12

I want to compress big text files with python (I am talking about >20Gb files). I am not any how an expert so I tried to gather the info I found and the following seems to work :

import bz2

with open('bigInputfile.txt', 'rb') as input:
    with bz2.BZ2File('bigInputfile.txt.bz2', 'wb', compresslevel = 9) as output:
        while True:
            block = input.read(900000)
                if not block:
                    break
                output.write(block)

input.close()
output.close()

I am wondering if this syntax is correct and if there is a way to optimize it ? I have an impression that I am missing something here.

Many thanks.

user1242959
  • 125
  • 1
  • 4
  • 2
    What is the problem you're having?
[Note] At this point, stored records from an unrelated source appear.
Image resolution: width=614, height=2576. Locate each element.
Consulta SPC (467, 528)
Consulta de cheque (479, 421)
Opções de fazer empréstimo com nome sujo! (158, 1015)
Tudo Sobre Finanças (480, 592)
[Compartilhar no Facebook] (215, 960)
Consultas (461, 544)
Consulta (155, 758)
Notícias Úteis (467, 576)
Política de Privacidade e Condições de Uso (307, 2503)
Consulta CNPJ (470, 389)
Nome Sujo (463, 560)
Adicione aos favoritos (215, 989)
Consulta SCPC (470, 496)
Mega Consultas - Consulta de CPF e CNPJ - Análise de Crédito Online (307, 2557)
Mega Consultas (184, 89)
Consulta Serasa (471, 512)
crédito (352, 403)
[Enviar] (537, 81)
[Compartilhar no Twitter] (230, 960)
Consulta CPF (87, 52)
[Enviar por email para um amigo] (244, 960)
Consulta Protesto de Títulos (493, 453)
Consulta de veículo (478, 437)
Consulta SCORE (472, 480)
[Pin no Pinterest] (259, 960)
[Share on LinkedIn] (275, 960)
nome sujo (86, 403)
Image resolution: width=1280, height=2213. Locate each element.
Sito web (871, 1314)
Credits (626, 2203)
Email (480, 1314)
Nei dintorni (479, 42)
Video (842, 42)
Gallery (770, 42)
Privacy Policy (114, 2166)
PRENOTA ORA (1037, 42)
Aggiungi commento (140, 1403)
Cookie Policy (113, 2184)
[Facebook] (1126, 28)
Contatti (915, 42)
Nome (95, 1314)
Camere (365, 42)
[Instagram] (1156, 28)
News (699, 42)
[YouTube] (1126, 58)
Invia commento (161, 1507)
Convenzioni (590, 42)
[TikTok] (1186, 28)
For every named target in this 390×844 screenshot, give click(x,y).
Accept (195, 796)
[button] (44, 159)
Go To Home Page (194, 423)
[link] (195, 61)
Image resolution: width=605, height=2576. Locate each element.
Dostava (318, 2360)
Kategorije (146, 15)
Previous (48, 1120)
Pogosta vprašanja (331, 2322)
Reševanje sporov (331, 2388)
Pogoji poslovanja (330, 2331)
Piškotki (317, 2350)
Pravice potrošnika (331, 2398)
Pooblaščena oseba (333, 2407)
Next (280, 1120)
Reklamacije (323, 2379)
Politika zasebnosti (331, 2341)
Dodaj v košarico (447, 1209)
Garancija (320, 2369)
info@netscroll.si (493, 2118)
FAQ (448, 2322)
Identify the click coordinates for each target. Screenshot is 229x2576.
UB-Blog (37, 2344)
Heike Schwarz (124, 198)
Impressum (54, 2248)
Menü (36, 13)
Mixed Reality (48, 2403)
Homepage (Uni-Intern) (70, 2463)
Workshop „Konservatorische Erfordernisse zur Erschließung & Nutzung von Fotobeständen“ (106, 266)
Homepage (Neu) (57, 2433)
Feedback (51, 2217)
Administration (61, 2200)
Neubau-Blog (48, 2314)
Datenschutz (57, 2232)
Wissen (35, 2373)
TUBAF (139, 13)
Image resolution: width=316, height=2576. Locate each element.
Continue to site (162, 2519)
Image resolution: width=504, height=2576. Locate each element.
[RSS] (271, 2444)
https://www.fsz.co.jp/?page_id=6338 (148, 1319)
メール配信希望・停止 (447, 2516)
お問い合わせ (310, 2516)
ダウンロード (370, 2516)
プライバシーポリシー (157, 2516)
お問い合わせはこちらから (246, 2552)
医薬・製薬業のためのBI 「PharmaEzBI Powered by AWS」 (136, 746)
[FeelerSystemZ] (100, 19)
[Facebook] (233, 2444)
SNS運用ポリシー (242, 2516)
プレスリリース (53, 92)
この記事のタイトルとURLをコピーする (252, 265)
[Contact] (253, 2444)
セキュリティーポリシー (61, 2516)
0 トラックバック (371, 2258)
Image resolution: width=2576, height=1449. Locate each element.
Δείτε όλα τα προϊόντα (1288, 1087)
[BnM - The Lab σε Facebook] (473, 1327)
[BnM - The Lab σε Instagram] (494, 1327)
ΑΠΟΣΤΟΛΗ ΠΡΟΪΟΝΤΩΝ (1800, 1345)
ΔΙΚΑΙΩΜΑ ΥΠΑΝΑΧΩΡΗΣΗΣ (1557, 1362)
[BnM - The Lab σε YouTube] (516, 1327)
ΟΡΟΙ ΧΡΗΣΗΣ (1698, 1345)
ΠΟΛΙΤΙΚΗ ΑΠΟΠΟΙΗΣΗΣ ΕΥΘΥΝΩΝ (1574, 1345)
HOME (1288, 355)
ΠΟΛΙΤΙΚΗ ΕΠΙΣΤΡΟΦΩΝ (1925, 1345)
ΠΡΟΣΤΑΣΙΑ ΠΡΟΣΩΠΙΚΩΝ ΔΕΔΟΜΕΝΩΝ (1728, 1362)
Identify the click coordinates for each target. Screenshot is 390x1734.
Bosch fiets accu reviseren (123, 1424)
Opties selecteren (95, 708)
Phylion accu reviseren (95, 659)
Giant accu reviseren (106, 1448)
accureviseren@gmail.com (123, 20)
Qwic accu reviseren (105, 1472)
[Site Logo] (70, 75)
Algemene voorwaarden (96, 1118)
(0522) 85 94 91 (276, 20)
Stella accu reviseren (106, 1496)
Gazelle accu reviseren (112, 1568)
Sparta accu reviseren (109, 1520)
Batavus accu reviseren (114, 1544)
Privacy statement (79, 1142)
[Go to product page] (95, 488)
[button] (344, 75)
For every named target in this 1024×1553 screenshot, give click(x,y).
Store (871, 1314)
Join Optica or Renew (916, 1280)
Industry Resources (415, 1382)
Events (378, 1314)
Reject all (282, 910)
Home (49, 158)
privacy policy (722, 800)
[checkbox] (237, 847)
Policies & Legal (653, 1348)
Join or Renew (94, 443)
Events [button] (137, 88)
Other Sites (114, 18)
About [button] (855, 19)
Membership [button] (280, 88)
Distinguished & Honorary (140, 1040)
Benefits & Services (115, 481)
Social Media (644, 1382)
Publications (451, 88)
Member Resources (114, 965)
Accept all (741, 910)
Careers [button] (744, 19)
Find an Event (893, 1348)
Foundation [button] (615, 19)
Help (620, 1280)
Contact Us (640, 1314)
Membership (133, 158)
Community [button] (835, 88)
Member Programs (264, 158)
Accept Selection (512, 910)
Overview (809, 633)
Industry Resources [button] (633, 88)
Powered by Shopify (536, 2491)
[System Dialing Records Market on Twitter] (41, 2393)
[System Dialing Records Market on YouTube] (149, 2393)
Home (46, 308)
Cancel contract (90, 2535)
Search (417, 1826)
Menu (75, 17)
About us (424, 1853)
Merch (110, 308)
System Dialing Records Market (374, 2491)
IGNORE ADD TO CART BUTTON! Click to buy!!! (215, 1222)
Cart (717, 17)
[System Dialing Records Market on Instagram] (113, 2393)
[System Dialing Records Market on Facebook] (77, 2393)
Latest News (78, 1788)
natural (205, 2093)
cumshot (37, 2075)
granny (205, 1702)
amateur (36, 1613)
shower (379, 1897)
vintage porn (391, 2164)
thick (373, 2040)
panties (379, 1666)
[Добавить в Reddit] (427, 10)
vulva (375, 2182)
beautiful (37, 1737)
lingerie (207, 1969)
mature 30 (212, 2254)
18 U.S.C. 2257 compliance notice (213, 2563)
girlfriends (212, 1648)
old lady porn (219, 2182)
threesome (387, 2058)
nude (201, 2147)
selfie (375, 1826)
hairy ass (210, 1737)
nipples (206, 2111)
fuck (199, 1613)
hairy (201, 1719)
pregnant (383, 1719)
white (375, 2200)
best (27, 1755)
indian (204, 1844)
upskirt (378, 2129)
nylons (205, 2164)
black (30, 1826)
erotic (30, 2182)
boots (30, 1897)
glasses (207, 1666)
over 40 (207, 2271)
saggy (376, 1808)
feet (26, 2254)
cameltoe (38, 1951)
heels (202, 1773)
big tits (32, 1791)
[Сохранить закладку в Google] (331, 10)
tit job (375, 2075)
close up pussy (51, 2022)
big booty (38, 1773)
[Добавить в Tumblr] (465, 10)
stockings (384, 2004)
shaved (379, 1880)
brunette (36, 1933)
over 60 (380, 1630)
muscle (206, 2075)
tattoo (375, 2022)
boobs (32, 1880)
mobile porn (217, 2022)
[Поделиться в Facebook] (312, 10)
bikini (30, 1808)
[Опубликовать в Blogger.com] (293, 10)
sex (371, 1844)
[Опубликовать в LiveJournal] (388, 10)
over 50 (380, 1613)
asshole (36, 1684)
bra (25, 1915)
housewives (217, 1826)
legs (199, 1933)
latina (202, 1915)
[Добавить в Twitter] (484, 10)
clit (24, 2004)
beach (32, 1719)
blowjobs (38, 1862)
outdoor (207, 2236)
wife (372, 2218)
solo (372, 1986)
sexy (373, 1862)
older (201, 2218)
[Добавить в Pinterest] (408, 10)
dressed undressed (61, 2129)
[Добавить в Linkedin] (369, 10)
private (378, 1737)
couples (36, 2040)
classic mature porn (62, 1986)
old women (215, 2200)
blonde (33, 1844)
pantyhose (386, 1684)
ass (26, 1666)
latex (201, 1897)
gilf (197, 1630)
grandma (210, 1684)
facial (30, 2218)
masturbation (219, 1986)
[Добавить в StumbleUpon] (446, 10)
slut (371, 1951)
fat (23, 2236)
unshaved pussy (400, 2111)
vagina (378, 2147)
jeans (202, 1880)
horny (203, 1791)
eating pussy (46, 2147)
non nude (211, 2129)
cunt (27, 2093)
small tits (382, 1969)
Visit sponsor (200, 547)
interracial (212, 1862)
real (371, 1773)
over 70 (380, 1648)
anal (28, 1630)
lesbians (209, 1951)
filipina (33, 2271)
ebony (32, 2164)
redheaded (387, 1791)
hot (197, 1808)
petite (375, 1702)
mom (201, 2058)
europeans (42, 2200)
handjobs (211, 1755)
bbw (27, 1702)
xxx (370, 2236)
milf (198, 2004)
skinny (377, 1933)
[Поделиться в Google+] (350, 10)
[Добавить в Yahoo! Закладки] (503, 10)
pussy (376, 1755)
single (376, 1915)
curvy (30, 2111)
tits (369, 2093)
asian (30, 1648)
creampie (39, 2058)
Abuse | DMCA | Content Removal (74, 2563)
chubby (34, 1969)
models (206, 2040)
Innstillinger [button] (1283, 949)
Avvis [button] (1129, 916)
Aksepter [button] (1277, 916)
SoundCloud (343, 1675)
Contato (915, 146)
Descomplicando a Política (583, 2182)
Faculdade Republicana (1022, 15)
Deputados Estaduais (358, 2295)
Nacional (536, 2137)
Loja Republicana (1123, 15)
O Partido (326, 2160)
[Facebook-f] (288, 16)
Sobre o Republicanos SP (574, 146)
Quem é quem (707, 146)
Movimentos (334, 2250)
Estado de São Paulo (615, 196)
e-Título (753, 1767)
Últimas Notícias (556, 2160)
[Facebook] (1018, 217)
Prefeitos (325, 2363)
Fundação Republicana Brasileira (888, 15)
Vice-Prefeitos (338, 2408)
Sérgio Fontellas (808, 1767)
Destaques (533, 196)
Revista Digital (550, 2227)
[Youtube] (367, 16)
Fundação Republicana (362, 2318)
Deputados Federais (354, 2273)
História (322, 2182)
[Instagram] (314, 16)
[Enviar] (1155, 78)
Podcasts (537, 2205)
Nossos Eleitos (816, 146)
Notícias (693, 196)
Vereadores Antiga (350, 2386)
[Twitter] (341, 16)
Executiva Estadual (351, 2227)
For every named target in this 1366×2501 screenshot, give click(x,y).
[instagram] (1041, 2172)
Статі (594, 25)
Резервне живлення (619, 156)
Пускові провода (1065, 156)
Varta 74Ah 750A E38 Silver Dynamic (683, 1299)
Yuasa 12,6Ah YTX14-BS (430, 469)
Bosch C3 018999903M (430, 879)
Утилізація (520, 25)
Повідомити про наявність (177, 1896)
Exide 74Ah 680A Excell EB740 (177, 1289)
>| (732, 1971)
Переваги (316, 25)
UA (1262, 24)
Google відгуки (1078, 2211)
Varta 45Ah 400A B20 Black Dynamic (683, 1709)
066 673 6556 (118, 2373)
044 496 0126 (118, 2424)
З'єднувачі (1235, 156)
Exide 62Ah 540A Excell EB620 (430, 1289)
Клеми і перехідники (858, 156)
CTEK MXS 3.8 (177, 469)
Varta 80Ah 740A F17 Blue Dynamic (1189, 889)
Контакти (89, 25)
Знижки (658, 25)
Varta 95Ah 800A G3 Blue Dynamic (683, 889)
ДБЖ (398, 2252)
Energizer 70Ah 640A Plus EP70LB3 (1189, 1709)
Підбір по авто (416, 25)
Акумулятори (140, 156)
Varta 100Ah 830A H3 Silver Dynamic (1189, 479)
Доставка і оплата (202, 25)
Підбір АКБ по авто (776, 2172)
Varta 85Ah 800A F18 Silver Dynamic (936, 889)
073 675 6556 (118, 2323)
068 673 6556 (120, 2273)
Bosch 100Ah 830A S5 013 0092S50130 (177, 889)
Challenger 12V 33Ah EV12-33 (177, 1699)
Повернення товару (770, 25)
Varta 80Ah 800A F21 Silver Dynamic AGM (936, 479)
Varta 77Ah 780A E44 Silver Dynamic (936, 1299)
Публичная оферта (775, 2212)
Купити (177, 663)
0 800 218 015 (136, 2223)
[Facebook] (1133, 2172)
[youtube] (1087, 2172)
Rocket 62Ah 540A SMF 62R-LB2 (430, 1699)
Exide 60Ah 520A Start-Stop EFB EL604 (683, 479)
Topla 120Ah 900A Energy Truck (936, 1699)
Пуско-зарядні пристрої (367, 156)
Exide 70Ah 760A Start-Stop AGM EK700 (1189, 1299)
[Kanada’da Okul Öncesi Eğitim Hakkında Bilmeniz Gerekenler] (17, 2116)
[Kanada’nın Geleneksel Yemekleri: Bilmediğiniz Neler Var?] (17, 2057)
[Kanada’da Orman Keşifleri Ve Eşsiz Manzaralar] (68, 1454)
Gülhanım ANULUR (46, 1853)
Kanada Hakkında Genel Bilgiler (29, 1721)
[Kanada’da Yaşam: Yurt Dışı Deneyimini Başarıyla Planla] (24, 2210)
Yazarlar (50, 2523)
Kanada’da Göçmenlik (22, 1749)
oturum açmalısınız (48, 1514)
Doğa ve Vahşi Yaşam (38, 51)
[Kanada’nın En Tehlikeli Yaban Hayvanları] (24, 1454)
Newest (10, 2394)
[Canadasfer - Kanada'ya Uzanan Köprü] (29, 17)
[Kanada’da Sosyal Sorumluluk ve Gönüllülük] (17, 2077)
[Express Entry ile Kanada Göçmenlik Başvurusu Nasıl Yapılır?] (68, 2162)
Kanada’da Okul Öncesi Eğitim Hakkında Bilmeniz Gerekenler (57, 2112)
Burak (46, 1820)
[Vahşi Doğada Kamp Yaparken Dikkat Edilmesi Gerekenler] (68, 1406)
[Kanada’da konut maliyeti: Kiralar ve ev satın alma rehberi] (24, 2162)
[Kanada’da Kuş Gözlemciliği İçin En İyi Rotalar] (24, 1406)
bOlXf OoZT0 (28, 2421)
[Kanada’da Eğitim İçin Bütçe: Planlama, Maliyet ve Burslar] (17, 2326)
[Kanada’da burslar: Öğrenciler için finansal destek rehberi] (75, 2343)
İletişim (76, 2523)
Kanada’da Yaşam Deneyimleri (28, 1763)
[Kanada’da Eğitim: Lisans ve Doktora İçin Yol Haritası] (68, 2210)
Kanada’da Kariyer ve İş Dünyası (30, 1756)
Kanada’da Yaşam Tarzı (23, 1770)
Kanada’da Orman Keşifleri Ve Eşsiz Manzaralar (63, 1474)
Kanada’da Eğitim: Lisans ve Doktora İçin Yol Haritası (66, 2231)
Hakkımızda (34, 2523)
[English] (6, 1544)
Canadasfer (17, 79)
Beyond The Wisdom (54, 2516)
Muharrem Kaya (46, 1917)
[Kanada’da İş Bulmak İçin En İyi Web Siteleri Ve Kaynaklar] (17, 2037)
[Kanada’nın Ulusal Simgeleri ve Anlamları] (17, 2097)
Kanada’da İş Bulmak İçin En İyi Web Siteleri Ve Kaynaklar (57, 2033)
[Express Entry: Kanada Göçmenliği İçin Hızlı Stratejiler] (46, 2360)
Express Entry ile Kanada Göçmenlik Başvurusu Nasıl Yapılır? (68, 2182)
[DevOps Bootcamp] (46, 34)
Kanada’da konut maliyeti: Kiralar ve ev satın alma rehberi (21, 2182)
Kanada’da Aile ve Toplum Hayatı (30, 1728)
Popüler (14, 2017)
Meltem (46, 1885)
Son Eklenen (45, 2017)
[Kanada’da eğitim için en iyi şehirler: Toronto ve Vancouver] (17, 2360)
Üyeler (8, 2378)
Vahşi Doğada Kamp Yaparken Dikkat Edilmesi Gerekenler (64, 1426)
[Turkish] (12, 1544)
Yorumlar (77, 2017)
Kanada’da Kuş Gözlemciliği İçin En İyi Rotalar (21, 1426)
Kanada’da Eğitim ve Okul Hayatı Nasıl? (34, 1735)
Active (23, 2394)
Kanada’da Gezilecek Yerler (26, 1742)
Is the file you output correct? – Daenyth Mar 01 '12 at 15:15
  • 1
    Why did you choose to read by 900000? – n1r3 Mar 01 '12 at 15:28
  • Yes it seems, uncompressed size corresponds and the format looks ok. I am not confident with everything I code being learning python (and IT in general) by myself. Thanks. Yes I choose thinking about the size of the chunks used by bzip2, I thought better compress one chunk at a time, wrong ? – user1242959 Mar 01 '12 at 15:28

2 Answers2

18

Your script seems correct, but can be abbreviated:

from shutil import copyfileobj

with open('bigInputfile.txt', 'rb') as input:
    with bz2.BZ2File('bigInputfile.txt.bz2', 'wb', compresslevel=9) as output:
        copyfileobj(input, output)
Fred Foo
  • 328,932
  • 68
  • 689
  • 800
  • Thank you ! So you mean the definition of the chunk sizes is not necessary then ? – user1242959 Mar 01 '12 at 16:04
  • 1
    Yep. `copyfileobj` copies in blocks of 16kB by default; you can still set the chunk size if you want by adding a third argument. – Fred Foo Mar 02 '12 at 12:43
  • re: the chunk size: it probably isn't going to make a big difference to either processing time or compression ratio so unless you need to really eke out that last little bit, easiest to just leave it on the default. – fantabolous Aug 08 '14 at 13:32
  • An elegant Pythonic example. – Adam Matan Aug 23 '16 at 14:14
0

Why are you calling the .close() methods? They are not needed as you use the with: statement.

n1r3
  • 7,497
  • 3
  • 16
  • 19